En la noche del Festival de Viña del Mar de 2025, la cantante chilena Myriam Hernández recibió la Gaviota de Platino, y con ello se integró a un grupo muy reducido de artistas que han obtenido esa distinción en los 65 años del certamen. El trofeo, que se entrega en la Quinta Vergara, es tan simbólico como raro: según un decreto municipal de Viña del Mar, su carácter es excepcional, y su diseño físico incorpora 85 cristales de Swarovski sobre una figura hecha en cromo y rodio.
La historia del premio confirma esa rareza. Hasta ahora la Gaviota de Platino solo se ha concedido en muy pocas ocasiones, y las personalidades que la han recibido comparten rasgos claros: carreras largas, una relación estrecha con el público y presentaciones que quedan como hitos en la memoria del festival.
El primero en sumar esta condecoración fue Luis Miguel, cantante mexicano. Su vínculo con Viña comenzó a los quince años, cuando en 1985 fue aplaudido por el público viñamarino, y dos décadas después el Festival lo homenajeó reconociendo sus tres décadas de carrera con la Gaviota de Platino. Ese momento sentó un precedente sobre cómo el certamen premia trayectoria y sintonía masiva.
Otra figura que recibió el galardón fue Isabel Pantoja, cantante española, tras una actuación extensa y celebrada en la noche del festival de 2017. En ese caso la entrega tuvo un matiz emocional especial: parte de la motivación estuvo ligada a la cercanía artística con el fallecido compositor mexicano Juan Gabriel, a quien originalmente se le había previsto la distinción.
Myriam Hernández, cantante chilena, completó en 2025 la lista de quienes han alcanzado la Gaviota de Platino, según el recuento oficial comunicado por la organización del festival ese año. Aunque el número total de galardonados es reducido, la prensa y el público suelen recordar con nitidez cada entrega, porque cada una condensa expectativas, memoria afectiva y el poder de convocatoria del artista.
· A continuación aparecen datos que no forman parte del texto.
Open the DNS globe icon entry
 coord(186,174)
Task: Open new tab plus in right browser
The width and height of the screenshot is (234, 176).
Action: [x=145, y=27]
No todas las referencias públicas ofrecen un listado único y cerrado de los cinco ganadores; la historiografía del Festival de Viña combina archivos del municipio, crónicas periodísticas y testimonios de asistentes. Por eso, para quienes quieran verificar nombres y fechas puntuales, lo prudente es consultar los archivos del Municipal de Viña del Mar o las actas del festival, donde constan las decisiones oficiales.
La Gaviota de Platino funciona, en el imaginario del festival, como un termómetro de prestigio. No es solo un trofeo costoso y adornado; es un reconocimiento que cristaliza la relación artista-público y que, por su rareza, mantiene la expectación en cada edición sobre si habrá o no un nuevo receptor. Para el Festival de Viña, mantener esa escasez contribuye a su mitología: la gaviota de metal no se entrega por rutina, sino por momentos que el público y la historia del espectáculo juzgan inolvidables.